Sisters of mercy

by James

It was only Sarah that saw the beady Nana eye crack a sliver and scan the front room. The Sisters of Mercy too busy with their teacups and their chat, each of them quivering in impatience for their turn to one up, and Mum almost comatose after endless months of five AM Nana wake up calls. She was slumped in her armchair with the kind of dreamy smile that comes from being off your feet at last.

The eye sagged shut, Nana returned to slumber but Sarah knew it for the wink it was.

The first rumble could have been thunder hinted on a summer breeze, just enough to pause Aunt Imogen mid word, before she hastily continued as two of her sisters sensed their chance. The next sound was a gurgle that started low, a niggle on the edge of hearing, but it grew, it echoed around the room and when it seemed to have gone it popped back with a snap that caused all three of Sarah’s aunts to flinch.

Nana still slumbered, Mum smiled beatifically. From her floor spot to the right of the aunt’s sofa Sarah reached for the jar and eased the lid slowly open.
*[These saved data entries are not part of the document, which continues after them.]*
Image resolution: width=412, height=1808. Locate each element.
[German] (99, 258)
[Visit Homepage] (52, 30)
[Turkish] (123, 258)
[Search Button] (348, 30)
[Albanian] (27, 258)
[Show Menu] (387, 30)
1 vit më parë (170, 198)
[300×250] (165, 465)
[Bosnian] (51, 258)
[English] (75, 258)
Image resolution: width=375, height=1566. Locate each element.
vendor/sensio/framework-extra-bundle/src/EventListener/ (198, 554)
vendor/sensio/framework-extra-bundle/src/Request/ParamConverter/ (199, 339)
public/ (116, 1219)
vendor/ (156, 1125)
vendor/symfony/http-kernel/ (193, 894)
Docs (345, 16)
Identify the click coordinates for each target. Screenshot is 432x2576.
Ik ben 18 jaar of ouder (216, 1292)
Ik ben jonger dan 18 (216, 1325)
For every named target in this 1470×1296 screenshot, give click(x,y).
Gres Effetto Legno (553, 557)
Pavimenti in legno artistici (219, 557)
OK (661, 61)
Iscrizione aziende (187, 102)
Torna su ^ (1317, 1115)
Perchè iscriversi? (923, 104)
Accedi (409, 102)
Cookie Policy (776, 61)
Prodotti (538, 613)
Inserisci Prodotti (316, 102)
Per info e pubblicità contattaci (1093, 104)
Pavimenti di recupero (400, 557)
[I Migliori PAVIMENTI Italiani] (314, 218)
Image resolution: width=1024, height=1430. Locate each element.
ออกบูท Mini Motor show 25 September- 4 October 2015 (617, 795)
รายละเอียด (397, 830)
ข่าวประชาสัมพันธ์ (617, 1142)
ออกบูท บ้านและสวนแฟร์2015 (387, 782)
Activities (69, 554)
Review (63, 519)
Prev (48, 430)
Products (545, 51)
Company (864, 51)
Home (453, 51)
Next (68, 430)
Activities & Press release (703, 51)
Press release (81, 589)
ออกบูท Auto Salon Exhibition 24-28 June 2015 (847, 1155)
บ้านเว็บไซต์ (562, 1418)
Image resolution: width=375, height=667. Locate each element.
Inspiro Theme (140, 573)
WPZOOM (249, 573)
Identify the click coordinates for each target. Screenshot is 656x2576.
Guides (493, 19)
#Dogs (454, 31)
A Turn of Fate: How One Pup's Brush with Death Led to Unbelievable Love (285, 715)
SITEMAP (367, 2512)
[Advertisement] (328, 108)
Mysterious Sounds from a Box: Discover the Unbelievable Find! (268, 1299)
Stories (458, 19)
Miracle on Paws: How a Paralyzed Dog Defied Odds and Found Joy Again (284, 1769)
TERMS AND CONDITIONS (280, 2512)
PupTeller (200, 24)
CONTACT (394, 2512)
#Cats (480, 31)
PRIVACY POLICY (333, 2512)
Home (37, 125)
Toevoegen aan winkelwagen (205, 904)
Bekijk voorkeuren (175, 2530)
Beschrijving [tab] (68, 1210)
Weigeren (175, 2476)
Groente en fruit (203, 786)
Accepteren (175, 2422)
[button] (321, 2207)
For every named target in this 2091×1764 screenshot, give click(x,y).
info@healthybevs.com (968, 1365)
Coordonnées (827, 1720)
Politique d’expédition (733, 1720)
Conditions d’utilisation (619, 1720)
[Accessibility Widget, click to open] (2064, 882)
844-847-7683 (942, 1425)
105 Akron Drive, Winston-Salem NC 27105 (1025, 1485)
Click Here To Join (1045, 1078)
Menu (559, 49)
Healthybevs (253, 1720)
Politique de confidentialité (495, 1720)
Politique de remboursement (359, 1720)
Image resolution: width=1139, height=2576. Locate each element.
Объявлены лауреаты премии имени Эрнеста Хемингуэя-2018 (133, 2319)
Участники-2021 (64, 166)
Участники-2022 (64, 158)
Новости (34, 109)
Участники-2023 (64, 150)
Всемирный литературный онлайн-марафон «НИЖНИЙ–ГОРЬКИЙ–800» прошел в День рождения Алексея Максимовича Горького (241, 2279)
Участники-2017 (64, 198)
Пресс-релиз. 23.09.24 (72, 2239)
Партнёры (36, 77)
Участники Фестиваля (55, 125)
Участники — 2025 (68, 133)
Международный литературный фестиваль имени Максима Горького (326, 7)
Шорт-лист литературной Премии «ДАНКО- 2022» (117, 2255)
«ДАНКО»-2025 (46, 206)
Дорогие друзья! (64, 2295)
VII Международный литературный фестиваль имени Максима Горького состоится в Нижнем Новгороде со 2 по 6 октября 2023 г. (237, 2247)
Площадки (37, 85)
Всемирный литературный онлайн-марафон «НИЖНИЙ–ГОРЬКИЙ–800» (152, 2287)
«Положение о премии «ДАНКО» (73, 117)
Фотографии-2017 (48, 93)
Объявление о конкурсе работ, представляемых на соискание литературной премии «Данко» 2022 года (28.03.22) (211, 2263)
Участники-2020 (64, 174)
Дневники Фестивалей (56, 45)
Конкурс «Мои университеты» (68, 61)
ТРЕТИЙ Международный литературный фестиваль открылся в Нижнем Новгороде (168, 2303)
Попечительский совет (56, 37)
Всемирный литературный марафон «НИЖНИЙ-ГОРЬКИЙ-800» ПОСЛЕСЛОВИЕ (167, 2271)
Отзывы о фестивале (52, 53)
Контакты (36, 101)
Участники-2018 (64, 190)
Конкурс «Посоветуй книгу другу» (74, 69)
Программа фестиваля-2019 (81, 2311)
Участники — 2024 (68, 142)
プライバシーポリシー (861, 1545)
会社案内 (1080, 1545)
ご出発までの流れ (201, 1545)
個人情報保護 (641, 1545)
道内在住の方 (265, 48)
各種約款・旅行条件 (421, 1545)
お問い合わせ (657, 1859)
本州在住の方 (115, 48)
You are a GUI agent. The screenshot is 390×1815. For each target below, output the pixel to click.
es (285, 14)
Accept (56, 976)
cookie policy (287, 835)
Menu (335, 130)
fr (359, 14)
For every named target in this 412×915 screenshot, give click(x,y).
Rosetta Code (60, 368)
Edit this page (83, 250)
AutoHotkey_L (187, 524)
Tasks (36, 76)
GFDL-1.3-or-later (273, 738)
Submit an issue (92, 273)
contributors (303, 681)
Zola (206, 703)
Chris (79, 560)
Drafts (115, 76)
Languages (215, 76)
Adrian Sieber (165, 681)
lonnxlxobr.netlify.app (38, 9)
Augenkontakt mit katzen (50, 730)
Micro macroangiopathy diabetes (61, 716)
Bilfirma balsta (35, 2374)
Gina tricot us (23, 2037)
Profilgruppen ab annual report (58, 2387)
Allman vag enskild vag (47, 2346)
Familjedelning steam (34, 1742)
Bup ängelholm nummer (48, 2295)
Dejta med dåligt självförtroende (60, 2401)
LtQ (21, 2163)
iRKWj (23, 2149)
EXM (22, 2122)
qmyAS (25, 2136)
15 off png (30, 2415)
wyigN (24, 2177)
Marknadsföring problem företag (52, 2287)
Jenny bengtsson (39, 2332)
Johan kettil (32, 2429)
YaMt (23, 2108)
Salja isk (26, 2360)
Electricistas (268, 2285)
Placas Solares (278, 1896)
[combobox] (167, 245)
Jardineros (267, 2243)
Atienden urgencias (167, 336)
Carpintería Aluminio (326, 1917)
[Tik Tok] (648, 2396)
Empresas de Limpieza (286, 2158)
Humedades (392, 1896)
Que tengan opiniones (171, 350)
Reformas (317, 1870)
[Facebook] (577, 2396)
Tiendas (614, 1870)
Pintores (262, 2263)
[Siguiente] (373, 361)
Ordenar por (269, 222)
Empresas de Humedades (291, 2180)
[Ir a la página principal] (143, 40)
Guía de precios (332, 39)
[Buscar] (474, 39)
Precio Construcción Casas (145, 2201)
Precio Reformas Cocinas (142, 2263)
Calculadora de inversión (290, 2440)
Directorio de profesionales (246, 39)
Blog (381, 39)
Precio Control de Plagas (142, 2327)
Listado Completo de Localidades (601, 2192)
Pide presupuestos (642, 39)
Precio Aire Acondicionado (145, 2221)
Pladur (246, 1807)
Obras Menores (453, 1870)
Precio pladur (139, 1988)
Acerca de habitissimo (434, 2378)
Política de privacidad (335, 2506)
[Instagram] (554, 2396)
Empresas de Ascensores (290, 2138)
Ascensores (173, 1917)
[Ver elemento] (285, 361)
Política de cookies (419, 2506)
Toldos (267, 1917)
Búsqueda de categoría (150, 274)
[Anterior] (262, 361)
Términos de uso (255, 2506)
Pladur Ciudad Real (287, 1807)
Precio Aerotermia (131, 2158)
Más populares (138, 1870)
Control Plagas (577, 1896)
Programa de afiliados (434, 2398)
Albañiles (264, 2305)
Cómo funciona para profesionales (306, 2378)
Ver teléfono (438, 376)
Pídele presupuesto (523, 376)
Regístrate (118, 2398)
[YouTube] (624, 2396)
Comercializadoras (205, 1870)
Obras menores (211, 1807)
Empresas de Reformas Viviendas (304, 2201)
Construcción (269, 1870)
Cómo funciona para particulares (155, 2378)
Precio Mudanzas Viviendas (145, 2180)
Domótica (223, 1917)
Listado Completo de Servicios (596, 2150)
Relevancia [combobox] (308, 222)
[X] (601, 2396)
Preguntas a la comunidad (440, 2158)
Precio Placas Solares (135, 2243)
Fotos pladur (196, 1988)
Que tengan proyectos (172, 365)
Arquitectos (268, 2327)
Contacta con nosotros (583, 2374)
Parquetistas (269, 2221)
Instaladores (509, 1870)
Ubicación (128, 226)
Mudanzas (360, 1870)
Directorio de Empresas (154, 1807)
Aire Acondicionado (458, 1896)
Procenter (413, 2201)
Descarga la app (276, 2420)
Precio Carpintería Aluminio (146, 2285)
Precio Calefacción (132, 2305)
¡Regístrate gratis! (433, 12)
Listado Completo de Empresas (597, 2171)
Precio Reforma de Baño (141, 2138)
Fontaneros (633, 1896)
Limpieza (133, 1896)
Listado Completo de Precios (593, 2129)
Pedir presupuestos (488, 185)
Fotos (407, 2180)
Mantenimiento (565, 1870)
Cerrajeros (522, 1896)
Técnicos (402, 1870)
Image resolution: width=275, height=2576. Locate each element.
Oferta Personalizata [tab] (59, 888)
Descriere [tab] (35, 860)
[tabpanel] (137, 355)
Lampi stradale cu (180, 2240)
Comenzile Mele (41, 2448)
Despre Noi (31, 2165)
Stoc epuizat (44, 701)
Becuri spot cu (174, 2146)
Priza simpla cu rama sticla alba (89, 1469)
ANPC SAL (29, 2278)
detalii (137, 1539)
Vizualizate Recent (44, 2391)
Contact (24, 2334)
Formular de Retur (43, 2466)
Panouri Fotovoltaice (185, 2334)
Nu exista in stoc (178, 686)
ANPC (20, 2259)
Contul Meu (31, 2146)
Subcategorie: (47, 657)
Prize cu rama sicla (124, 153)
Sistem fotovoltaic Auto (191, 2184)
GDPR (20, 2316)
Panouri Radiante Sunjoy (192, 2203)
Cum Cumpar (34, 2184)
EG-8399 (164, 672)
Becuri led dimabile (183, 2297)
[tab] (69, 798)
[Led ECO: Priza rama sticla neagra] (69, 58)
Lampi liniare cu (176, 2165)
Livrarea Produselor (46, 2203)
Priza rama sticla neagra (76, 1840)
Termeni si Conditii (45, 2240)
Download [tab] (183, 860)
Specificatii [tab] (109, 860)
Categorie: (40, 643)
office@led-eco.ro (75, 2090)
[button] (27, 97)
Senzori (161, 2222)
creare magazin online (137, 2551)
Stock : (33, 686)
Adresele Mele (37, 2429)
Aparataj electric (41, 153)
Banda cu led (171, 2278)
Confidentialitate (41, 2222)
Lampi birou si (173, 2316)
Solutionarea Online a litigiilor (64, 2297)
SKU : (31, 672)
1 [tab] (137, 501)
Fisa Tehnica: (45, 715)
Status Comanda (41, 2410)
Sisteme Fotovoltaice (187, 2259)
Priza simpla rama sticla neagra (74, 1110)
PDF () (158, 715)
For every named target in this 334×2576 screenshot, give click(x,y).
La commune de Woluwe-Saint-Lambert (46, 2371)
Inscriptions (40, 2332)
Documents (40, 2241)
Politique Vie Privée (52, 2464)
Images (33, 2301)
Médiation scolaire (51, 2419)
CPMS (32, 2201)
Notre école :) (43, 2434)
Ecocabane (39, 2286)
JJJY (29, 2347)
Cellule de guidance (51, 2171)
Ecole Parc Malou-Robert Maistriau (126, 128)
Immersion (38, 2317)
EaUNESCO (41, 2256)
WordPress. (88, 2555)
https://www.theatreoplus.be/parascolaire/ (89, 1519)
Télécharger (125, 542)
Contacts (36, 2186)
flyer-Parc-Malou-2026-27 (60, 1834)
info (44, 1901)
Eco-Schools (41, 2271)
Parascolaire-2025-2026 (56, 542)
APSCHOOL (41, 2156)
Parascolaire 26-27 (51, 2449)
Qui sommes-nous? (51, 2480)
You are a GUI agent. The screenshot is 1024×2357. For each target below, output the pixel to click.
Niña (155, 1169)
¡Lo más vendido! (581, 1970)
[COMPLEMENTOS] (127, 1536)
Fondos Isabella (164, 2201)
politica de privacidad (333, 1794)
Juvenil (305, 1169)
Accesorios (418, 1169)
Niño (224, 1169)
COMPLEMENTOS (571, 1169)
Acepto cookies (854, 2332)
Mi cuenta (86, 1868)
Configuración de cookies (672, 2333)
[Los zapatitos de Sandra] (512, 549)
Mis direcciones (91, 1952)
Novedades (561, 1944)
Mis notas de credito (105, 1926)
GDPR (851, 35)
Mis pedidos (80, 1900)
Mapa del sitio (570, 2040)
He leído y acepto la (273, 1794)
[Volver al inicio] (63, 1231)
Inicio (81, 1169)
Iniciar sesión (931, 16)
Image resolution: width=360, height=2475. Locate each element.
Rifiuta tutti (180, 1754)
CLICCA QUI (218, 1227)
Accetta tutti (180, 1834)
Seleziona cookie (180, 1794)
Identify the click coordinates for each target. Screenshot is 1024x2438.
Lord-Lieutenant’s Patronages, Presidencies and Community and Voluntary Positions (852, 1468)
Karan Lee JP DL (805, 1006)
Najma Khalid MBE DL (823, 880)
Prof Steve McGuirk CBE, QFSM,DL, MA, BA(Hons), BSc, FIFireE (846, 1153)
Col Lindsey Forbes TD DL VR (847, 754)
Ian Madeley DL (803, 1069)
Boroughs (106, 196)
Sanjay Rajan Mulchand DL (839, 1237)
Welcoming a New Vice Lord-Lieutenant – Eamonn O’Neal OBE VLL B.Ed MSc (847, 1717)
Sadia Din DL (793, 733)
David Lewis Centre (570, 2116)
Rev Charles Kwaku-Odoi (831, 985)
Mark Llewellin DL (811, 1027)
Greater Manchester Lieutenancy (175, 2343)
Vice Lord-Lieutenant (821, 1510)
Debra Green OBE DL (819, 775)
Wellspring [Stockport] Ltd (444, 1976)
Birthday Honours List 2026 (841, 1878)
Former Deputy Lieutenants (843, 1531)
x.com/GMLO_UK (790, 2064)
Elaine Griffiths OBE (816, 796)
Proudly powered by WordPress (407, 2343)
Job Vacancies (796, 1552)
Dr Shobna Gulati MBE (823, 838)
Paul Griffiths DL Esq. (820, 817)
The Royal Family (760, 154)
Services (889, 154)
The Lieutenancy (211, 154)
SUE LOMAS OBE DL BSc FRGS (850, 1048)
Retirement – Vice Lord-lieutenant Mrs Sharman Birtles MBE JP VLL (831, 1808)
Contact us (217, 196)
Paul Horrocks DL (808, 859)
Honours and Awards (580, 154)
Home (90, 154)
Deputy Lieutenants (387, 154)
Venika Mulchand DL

The final sound was nothing short of a digestive explosion, enough to raise Mum from her doze, and it stopped all chatter from the aunts. None of them looked at Nana, instead they were gazing at Mum in her old cardigan and skirt, technicolour stains harshly at odds with the dry clean only silks and cottons ranged opposite.

Sarah eased the open jar as far as she could under their sofa. Nana’s sense of smell long gone, and Mum’s not far behind, it wasn’t a perpetual cold that plagued her, more that general bunged up feeling that sometimes rises with stress and not enough sleep. Sarah couldn’t breathe through her nose, twin balls of cotton wool soaked in Chanel Number Five doing their sterling work.

It was Aunt Lucy’s turn to speak, she preened and stretched, she took a deep breath in readiness. Her cough turned to splutter, teacup rattling in its saucer as she tried to recover. No sympathy in Aunt Alice’s gaze, but no words to her voice either, just a dry croaking sound that turned to a choking cough. Aunt Imogen’s face had gone a waxy colour, the tea in her cup dancing over the rim.

Every other Sunday they gathered, always between three and four because that’s what fitted with their lives. No matter that Nana liked an afternoon nap, or that Mum needed one, just so long as these dutiful daughters could coo and fawn and then spend another fortnight of bliss away from the sights and smells and sounds of an old lady near the end.

Another eyelid flutter that was only for Sarah, so she reached under the sofa to give the jar a shake. The clock over the fire said three fifteen and for once Mum got a chance to speak.